Functionality Overview

This toolkit defines a unified experimnts framework for semi-supervised learning algorithms. Besides, it also provides some state-of-the-art safe semi-supervised learning (Safe SSL) algorithms handling bad data quality and model uncertainty. We design the framework under as less as assumption except for supervised setting. Therefore, it’s convenient to incorporate different algorithms for different settings into our experiment framework. We hope this unified framework can help researchers and other users evaluate machine learning algorithms in a light manner.

Pipeline of Safe SSL

In this toolkit, we foucus on three critical aspects to improve the safeness of semi-supervised learning: data quality, model uncertainty and measure diversity.

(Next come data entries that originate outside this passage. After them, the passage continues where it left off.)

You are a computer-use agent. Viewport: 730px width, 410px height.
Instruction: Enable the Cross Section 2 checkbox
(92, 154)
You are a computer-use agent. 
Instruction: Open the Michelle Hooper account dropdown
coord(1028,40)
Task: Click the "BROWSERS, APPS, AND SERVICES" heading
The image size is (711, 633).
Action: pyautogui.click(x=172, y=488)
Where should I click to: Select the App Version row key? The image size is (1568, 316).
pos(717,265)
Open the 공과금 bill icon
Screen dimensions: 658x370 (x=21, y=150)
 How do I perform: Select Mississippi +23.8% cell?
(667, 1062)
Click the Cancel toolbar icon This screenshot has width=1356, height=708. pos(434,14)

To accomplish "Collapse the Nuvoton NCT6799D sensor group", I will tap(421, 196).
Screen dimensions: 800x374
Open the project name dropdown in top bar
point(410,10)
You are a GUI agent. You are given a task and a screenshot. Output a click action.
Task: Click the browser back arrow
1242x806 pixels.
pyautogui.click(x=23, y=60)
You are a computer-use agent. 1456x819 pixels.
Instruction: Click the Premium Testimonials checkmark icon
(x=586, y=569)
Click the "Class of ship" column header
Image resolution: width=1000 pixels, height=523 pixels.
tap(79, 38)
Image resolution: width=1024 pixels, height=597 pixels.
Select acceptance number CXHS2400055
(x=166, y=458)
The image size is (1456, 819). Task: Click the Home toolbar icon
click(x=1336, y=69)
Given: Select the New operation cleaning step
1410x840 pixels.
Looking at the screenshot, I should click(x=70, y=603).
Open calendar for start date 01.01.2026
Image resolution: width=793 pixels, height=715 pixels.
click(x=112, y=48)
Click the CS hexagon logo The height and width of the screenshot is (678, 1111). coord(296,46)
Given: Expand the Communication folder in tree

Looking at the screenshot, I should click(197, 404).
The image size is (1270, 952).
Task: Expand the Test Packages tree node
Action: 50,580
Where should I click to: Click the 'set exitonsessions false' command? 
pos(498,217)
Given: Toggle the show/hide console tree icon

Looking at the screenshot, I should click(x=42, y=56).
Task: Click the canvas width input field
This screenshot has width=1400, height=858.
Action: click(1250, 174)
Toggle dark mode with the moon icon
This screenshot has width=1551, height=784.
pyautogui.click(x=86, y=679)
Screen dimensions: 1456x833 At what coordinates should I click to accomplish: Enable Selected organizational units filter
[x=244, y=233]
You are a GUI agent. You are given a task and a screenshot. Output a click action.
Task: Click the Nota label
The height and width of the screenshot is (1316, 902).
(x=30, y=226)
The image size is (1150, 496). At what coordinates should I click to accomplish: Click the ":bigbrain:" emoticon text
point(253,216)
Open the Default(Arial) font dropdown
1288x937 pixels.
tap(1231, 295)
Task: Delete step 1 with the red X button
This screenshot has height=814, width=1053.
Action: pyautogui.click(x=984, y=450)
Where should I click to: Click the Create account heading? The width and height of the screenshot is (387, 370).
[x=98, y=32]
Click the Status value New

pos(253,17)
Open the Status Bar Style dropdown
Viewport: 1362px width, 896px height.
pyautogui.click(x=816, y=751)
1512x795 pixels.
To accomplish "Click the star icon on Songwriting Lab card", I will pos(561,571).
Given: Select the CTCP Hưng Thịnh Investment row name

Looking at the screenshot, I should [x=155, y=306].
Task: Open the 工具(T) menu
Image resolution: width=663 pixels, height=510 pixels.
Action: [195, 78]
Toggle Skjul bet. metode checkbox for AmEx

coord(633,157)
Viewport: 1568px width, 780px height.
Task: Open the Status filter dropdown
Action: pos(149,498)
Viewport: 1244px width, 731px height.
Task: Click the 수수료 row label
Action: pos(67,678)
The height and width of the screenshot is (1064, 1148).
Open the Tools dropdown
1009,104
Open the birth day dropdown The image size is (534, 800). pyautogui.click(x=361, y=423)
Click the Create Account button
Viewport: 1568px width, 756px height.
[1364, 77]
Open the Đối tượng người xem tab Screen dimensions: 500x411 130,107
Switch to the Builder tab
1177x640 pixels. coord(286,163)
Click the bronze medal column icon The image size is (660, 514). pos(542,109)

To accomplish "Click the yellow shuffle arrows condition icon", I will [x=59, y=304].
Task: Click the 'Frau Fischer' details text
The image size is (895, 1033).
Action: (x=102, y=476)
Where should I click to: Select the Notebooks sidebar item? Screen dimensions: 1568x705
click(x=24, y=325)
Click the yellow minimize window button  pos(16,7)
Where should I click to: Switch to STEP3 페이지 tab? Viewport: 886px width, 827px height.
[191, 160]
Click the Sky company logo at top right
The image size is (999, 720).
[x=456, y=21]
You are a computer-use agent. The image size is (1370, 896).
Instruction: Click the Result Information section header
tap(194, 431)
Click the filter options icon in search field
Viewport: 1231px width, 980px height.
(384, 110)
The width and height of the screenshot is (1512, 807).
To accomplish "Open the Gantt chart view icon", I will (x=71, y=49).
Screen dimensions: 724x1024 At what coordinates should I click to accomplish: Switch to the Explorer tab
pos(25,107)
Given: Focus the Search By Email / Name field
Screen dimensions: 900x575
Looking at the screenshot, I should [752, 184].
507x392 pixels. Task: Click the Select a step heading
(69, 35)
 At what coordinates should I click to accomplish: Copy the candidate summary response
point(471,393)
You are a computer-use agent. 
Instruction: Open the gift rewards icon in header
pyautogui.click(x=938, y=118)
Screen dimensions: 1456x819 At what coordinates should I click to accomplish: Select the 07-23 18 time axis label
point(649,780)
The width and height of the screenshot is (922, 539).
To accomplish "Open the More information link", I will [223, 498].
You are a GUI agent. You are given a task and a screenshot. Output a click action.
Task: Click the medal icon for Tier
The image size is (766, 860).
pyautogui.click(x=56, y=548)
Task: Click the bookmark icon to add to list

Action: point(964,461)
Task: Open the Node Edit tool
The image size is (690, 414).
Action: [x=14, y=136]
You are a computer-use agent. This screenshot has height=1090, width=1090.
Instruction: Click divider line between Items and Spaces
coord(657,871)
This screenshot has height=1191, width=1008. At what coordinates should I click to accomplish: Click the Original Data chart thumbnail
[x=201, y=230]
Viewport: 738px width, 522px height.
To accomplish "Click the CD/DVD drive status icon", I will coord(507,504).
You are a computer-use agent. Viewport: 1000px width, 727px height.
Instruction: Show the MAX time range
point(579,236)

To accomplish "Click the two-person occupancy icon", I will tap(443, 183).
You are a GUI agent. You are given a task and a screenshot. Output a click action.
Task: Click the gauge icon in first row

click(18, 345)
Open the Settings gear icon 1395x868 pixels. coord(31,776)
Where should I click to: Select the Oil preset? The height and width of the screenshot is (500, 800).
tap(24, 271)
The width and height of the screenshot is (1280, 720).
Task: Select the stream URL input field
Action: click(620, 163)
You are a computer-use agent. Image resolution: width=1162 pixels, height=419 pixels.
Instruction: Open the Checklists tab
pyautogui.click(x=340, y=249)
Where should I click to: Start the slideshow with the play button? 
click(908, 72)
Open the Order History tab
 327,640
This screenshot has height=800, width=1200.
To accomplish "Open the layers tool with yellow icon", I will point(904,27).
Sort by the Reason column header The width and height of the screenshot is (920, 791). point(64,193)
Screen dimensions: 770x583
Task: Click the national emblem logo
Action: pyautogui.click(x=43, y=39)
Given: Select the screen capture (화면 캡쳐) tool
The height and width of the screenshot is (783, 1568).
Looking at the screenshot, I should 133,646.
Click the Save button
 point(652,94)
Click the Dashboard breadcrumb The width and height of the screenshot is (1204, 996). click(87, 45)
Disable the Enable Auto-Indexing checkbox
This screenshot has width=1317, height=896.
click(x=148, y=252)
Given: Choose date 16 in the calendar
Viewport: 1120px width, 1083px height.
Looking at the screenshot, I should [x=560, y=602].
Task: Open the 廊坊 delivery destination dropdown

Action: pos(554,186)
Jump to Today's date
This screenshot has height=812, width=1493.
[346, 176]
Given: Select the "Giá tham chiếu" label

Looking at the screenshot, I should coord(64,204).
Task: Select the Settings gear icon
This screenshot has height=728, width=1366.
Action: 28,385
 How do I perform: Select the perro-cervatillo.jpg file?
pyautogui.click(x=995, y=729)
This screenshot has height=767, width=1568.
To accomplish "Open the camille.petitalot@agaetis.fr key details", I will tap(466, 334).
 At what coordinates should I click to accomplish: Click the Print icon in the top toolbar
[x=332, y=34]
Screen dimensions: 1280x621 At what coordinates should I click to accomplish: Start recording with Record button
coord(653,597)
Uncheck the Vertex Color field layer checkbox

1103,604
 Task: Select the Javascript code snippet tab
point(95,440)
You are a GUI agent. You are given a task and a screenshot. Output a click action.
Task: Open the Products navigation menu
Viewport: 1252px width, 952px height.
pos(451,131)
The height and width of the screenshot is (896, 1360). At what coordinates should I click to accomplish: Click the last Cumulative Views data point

  1. As for data quality, the graph used in graph-based SSL and risky unlabeled samples may degenerate the performance.
  2. In the model part, we now understand that the exploitation of unlabeled data naturally leads to more than one model option, and inadequate choice may lead to poor performance.
  3. In practical applications, the performance measures are often diverse, so the safeness should also be considered under different measures.

The figure below provides an illustration of the three aspects of the safeness problem in semi-supervised learning.

_images/s3l_pipeline.png

Then, we will introduce the corresponding algorithms in detail in data quality module, model uncertainty module and ensemble module.

For more details about safe semi-supervised learning, we recommend users to read Safe semi-supervised learning: a brief introduction.

Packages and Modules

Here, we will give a brief introduction of the submodules in this package.

  • Classification: Classical semi-supervised learning algorithms.
  • Data Quality: Algorithms to solve the safeness of graph-based SSL algorithms.
  • Model Uncertainty: Algorithms to eliminate the uncertainty of classifiers.
  • Ensemble: Ensemble methods to provide a safer prediction when given a set of training models or prediction results.
  • Experiments: A class which designs experiment process.
  • Estimator: A class of machine learning algorithms.
  • Metric: Metric functions used to evaluate the prediction given ground-truth.
  • Wrapper: Helper classes to wrap the third-party packages into the experiments in this package.